### [What you should do]
Which lines in the records below include the word "channel"? Report each of them in full.

### [Data under study]
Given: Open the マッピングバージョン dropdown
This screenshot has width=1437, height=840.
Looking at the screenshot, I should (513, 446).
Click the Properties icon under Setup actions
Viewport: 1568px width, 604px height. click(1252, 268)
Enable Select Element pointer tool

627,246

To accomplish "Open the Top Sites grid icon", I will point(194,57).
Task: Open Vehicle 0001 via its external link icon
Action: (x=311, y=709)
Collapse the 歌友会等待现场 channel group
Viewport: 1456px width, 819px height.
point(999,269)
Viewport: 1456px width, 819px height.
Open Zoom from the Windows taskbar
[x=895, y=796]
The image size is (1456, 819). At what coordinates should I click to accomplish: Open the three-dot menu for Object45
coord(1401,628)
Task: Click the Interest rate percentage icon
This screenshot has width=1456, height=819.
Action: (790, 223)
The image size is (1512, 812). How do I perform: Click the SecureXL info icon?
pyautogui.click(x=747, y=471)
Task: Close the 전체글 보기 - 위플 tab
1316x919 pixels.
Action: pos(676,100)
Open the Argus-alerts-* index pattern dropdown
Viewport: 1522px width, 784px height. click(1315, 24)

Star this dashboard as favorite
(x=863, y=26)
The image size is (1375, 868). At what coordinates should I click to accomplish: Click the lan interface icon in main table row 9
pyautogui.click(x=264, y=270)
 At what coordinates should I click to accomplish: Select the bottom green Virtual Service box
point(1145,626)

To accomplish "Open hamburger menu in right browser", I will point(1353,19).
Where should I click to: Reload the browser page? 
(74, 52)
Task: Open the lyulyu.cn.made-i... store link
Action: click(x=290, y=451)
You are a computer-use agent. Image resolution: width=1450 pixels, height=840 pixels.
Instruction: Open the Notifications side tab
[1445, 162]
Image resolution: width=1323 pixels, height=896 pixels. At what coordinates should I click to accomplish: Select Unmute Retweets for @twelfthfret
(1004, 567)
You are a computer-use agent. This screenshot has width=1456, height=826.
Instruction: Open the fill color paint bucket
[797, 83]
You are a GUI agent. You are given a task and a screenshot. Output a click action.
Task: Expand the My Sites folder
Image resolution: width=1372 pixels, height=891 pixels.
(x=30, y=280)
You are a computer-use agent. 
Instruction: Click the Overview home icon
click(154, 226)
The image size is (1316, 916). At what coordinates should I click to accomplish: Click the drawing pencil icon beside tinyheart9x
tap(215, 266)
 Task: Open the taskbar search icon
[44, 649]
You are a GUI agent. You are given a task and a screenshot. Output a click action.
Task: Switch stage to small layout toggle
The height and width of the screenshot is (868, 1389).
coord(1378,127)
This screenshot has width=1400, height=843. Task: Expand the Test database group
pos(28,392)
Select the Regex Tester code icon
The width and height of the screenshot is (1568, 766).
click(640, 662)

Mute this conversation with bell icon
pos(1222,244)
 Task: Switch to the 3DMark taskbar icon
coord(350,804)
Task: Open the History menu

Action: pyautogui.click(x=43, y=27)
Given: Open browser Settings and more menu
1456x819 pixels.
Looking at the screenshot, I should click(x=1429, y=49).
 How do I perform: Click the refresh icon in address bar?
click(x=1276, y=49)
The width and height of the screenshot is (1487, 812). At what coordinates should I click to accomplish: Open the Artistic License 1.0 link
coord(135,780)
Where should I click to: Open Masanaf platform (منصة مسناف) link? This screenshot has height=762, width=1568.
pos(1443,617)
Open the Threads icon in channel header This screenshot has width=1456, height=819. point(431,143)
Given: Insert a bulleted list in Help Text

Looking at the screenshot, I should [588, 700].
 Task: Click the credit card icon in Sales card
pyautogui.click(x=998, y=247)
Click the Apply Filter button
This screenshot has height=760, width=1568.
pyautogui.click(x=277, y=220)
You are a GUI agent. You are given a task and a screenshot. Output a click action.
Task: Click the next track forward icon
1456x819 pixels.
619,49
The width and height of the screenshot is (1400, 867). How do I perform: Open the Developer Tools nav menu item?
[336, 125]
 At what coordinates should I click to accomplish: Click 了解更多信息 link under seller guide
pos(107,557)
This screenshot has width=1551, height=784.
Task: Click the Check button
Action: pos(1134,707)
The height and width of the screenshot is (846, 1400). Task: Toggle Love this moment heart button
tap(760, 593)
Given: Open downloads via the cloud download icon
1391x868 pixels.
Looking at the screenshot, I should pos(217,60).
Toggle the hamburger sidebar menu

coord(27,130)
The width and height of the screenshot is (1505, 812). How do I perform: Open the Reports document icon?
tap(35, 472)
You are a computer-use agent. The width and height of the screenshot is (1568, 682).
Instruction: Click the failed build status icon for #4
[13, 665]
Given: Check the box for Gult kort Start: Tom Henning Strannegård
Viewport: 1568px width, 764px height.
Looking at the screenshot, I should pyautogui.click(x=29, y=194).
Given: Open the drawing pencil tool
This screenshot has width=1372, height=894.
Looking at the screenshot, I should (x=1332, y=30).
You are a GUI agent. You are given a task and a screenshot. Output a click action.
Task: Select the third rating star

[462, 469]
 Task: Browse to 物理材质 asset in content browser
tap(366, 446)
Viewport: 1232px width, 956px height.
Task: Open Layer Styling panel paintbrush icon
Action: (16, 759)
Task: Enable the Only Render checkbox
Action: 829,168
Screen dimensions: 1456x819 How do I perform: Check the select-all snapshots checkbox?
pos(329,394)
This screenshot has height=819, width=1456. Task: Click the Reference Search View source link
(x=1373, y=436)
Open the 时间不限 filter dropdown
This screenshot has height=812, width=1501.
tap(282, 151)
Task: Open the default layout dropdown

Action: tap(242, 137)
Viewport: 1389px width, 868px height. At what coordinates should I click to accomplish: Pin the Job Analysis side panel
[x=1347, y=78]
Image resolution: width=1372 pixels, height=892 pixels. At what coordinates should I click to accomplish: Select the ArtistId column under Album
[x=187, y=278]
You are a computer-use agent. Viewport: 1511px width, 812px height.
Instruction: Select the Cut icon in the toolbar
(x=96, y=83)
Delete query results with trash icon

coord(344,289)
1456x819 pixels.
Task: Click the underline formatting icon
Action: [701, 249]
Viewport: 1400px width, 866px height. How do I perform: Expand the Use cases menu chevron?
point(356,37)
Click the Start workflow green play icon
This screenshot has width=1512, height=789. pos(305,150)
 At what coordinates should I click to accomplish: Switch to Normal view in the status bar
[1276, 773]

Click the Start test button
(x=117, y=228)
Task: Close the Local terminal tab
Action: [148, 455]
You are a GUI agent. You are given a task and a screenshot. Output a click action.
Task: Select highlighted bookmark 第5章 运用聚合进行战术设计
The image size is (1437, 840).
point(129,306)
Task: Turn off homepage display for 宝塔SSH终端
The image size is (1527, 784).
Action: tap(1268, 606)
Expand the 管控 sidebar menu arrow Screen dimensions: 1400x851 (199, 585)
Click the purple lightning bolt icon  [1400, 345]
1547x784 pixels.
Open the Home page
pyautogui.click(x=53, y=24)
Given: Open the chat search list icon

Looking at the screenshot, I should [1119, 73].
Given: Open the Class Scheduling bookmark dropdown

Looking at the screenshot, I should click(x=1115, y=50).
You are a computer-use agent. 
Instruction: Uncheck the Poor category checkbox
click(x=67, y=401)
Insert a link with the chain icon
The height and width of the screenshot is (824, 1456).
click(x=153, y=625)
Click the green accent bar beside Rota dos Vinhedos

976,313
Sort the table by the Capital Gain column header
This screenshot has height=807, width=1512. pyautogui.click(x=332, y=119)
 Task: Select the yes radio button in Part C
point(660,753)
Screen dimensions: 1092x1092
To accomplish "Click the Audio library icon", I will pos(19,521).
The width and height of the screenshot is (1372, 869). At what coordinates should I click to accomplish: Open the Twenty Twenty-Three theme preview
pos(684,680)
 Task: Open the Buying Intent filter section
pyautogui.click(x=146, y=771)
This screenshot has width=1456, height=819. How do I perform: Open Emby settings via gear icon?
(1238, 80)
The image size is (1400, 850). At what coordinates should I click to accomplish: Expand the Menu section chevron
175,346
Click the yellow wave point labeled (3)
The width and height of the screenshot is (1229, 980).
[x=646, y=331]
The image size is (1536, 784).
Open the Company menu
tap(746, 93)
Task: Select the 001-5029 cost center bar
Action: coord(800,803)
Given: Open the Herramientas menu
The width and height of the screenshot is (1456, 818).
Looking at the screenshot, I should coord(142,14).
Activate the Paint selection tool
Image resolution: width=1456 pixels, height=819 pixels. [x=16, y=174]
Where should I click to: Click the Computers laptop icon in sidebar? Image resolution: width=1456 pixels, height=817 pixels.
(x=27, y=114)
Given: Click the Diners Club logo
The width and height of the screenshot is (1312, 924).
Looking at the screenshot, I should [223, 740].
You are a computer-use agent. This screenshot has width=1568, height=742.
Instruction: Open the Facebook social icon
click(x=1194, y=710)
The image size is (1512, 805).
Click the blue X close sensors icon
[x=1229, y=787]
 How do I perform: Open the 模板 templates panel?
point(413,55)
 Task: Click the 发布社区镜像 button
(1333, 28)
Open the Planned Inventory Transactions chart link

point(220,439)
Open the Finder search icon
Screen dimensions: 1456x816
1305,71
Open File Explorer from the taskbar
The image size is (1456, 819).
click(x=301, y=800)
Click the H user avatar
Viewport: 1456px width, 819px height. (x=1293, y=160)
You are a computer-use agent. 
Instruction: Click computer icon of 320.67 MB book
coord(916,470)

### [Output below]
Collapse the 歌友会等待现场 channel group
Open the Threads icon in channel header This screenshot has width=1456, height=819. point(431,143)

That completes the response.